# Python Data Serialization and I/O
This notebook covers data serialization and input/output (I/O) in Python, including pickle, CSV, XML, Excel, images, and PDFs, with real-life use cases, best practices, and code examples.

## 1. Pickle (Object Serialization)
**Definition:** Pickle is used to serialize and deserialize Python objects.
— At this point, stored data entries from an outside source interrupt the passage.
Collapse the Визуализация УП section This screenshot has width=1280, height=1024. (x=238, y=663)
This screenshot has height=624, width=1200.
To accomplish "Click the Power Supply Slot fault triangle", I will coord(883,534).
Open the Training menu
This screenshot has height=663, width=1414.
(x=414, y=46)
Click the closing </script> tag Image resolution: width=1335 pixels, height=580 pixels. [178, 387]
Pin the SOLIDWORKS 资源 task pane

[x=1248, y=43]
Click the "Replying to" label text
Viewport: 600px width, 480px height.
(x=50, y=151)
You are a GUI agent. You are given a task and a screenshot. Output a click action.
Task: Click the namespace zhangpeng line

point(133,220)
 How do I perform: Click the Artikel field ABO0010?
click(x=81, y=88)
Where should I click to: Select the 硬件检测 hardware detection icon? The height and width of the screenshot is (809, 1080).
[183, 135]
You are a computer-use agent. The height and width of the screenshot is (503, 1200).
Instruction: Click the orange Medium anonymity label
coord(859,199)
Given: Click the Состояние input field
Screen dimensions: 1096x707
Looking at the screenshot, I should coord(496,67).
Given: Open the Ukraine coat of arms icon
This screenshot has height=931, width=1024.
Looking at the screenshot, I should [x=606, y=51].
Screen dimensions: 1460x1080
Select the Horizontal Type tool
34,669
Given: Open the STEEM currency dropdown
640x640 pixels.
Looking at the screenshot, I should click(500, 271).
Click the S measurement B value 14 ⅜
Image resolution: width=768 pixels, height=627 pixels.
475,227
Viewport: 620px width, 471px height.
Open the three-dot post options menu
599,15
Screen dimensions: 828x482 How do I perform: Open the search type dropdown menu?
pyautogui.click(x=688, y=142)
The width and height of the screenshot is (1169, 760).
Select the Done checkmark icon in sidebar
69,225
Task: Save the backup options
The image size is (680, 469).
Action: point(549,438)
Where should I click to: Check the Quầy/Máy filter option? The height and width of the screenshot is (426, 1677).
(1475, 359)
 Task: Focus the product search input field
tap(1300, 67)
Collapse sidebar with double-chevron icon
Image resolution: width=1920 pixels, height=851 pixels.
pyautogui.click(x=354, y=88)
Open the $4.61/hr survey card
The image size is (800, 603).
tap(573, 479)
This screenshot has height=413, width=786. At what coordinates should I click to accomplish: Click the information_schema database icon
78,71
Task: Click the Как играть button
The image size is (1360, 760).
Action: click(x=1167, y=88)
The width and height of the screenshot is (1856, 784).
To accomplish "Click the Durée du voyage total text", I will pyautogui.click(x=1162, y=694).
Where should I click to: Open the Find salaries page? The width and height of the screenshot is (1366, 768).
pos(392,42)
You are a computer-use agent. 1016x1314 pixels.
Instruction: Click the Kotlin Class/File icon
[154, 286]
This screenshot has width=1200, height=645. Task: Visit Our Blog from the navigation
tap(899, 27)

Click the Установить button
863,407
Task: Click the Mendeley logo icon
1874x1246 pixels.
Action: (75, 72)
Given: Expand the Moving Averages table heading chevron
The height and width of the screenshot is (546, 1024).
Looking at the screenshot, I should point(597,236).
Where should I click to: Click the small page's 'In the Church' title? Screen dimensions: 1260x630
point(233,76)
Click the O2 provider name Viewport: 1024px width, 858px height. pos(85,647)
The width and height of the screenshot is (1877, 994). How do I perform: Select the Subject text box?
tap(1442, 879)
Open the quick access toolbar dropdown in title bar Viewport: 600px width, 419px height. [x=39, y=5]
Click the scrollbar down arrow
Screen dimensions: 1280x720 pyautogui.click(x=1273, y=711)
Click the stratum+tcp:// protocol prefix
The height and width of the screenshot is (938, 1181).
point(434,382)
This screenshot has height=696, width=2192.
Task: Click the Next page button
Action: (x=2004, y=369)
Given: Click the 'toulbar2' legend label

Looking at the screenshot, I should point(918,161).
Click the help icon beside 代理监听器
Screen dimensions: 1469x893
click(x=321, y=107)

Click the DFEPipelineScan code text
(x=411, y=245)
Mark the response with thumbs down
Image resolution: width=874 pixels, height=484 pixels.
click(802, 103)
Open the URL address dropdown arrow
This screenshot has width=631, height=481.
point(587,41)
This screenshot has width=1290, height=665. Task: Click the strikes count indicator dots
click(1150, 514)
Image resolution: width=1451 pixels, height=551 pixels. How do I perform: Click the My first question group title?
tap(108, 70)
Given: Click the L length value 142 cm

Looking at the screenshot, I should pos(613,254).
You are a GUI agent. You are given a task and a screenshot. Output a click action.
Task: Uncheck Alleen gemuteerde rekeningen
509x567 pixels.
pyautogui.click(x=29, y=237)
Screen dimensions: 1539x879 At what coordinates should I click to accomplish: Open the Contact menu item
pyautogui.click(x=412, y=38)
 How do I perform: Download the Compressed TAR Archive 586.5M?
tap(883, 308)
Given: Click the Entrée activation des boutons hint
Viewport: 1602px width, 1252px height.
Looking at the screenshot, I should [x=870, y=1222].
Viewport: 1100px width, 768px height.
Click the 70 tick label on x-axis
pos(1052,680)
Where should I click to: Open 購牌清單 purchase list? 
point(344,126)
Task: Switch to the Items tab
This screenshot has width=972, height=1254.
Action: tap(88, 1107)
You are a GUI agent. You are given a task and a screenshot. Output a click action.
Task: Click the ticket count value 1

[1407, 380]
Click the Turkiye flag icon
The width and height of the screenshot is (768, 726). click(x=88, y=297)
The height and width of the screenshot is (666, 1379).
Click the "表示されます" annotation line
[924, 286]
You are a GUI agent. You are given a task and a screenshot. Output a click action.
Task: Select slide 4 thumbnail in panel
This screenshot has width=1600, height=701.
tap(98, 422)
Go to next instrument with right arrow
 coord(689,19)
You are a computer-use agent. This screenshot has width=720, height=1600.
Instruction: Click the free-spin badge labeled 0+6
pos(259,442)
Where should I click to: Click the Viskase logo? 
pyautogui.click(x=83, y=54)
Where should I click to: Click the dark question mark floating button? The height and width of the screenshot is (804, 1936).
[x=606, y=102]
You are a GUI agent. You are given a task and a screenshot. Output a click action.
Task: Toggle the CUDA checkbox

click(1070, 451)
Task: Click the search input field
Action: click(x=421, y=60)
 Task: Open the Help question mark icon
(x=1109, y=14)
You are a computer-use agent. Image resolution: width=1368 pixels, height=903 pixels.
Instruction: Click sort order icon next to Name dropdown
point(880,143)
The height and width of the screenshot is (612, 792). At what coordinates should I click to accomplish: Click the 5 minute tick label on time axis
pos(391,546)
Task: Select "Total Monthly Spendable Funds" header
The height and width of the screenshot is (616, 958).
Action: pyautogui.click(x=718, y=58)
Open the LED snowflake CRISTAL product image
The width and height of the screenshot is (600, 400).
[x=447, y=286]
Useful for saving models or data structures.

**Syntax and Example:**

In [None]:
import pickle
data = {'a': 1, 'b': 2}
with open('data.pkl', 'wb') as f:
    pickle.dump(data, f)
with open('data.pkl', 'rb') as f:
    loaded = pickle.load(f)
print(loaded)

**Output:**
{'a': 1, 'b': 2}

**Real-life use case:** Saving trained machine learning models for later use.

**Common mistakes:** Pickle files are not secure against code execution attacks. Never unpickle data from untrusted sources.

**Best practices:** Use pickle only for trusted data and consider alternatives for cross-language compatibility.

## 2. CSV Files
**Definition:** CSV (Comma-Separated Values) is a common format for tabular data.

**Syntax and Example:**

In [None]:
import csv
with open('example.csv', 'w', newline='') as f:
    writer = csv.writer(f)
    writer.writerow(['name', 'age'])
    writer.writerow(['Alice', 30])
    writer.writerow(['Bob', 25])
with open('example.csv', 'r') as f:
    reader = csv.reader(f)
    for row in reader:
        print(row)

**Output:**
['name', 'age']
['Alice', '30']
['Bob', '25']

**Real-life use case:** Importing/exporting data between Excel and Python.

**Common mistakes:** Not handling newlines or encoding issues.

**Best practices:** Always specify newline='' and encoding when working with CSV files.

## 3. XML Files
**Definition:** XML (eXtensible Markup Language) is used for structured data exchange.

**Syntax and Example:**

In [None]:
import xml.etree.ElementTree as ET
xml_data = '<root><item>A</item><item>B</item></root>'
root = ET.fromstring(xml_data)
for item in root.findall('item'):
    print(item.text)

**Output:**
A
B

**Real-life use case:** Reading configuration files or data from web services.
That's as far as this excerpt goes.